Dopiero co jarałem się debiutem tych
kanadyjskich ortodoksów, a już w moje łapy wpadł ich drugi
krążek. Iron Dogs kontynuują drogę, którą obrali na początku z
tym, że „Free and Wild” jest chyba odrobinę bardziej melodyjna.
Mam wrażenie, że tym razem większy nacisk został położony na
gitarowe harmonie, ale tak naprawdę są to tylko niuanse. To jest w
dalszym ciągu ten sam miks NWoBHM ze speed metalem, gdzie inspiracje
Angel Witch czy Diamond Head spotykają się z Brocas Helm, Manilla
Road oraz Exciter.
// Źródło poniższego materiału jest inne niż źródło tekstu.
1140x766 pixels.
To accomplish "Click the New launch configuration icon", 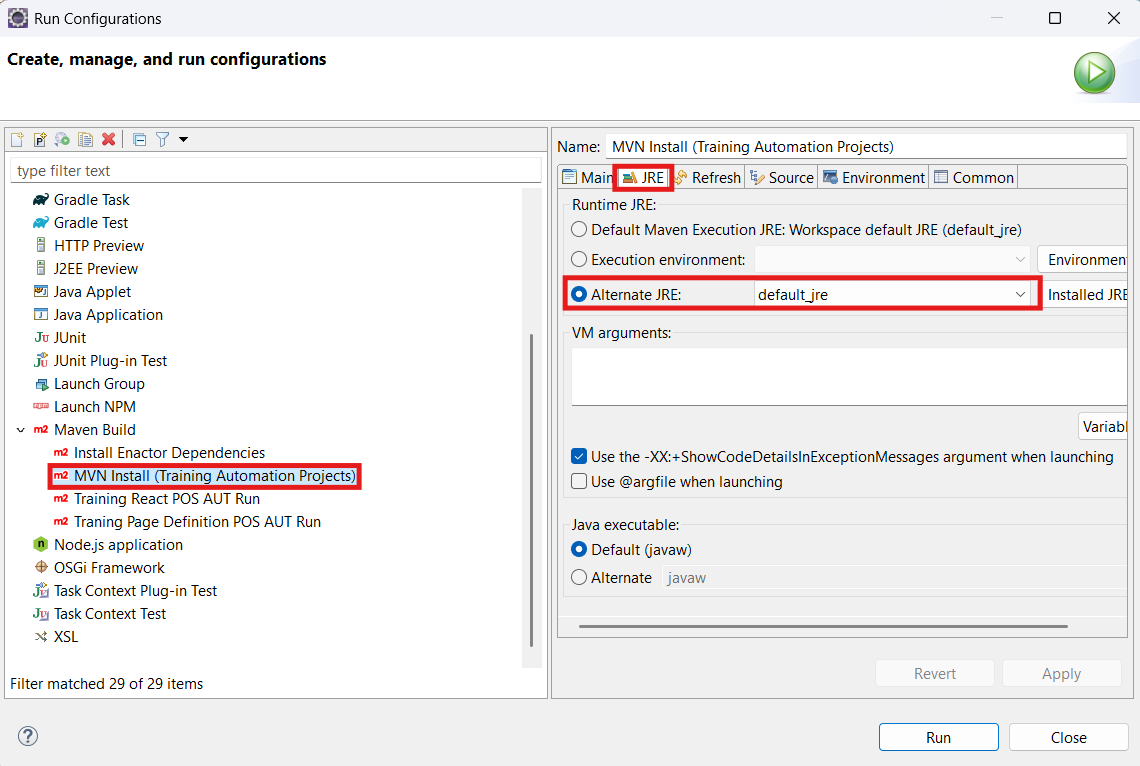I will (x=17, y=140).
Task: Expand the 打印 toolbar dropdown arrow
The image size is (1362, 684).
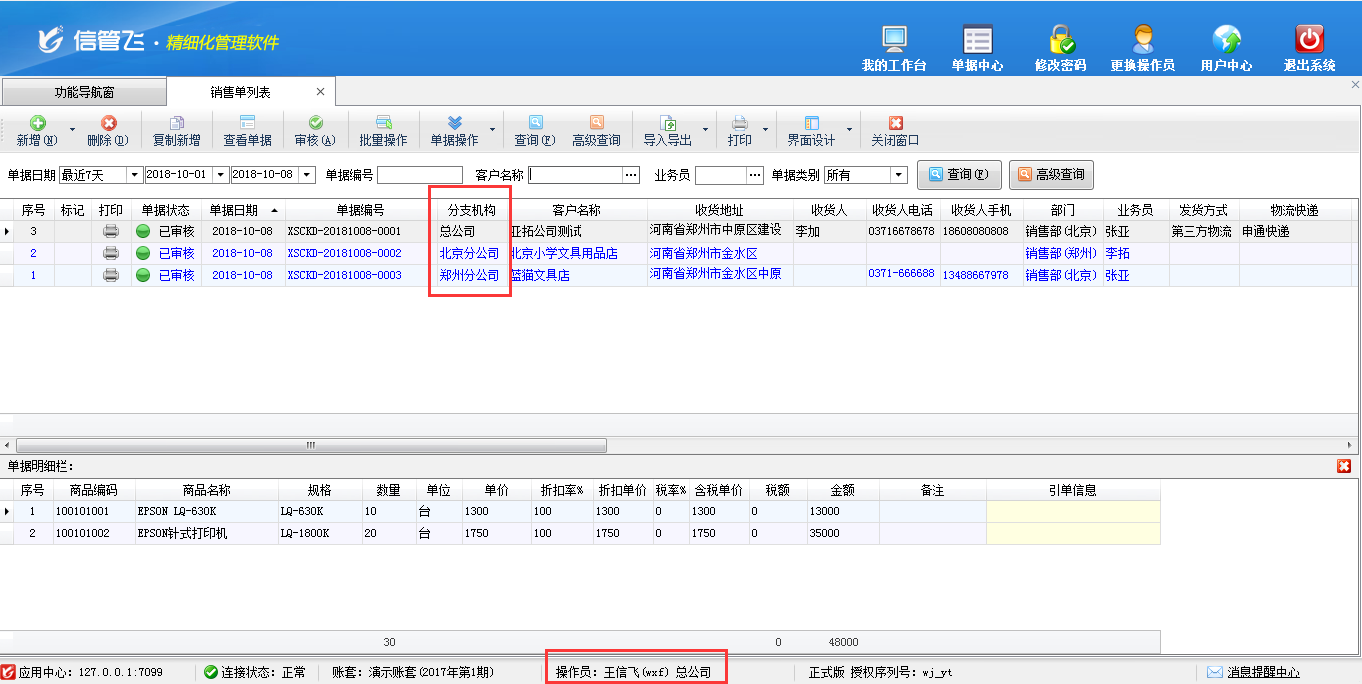Action: 766,130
Tę ciągłość można zauważyć także patrząc
na okładkę, na której ponownie znalazła się naga barbarzynka,
tym razem jednak w towarzystwie uciętych łbów, a nie wilczej
watahy. Tak samo jak w przypadku jedynki nie jest to granie dla
muzycznych estetów czy audiofili. Jest trochę niechlujnie, słychać
pewne niedociągnięcia, a momentami ma się wrażenie słuchania
koncertowego nagrania. Jednak dzięki temu ta muzyka jest
niesamowicie autentyczna i szczera. Dla wszystkich lubujących się w
surowym, barbarzyńskim, ale i melodyjnym metalu głęboko osadzonym
w latach '80 obcowanie z tą płytą powinno być bardzo miłym
doznaniem. Jest jednak jeden mankament - „Free and Wild” trwa
tylko 29 minut. Czemu do kurwy nędzy tak krótko? No ale trudno,
trzeba się cieszyć tym co jest. Nie jestem w stanie stwierdzić czy
ten album jest lepszy czy gorszy od debiutanckiego „Cold Bitch”.
Oba są przezajebiste i powinniście je jak najszybciej sprawdzić.
Tu już nie ma co pisać, tu trzeba słuchać.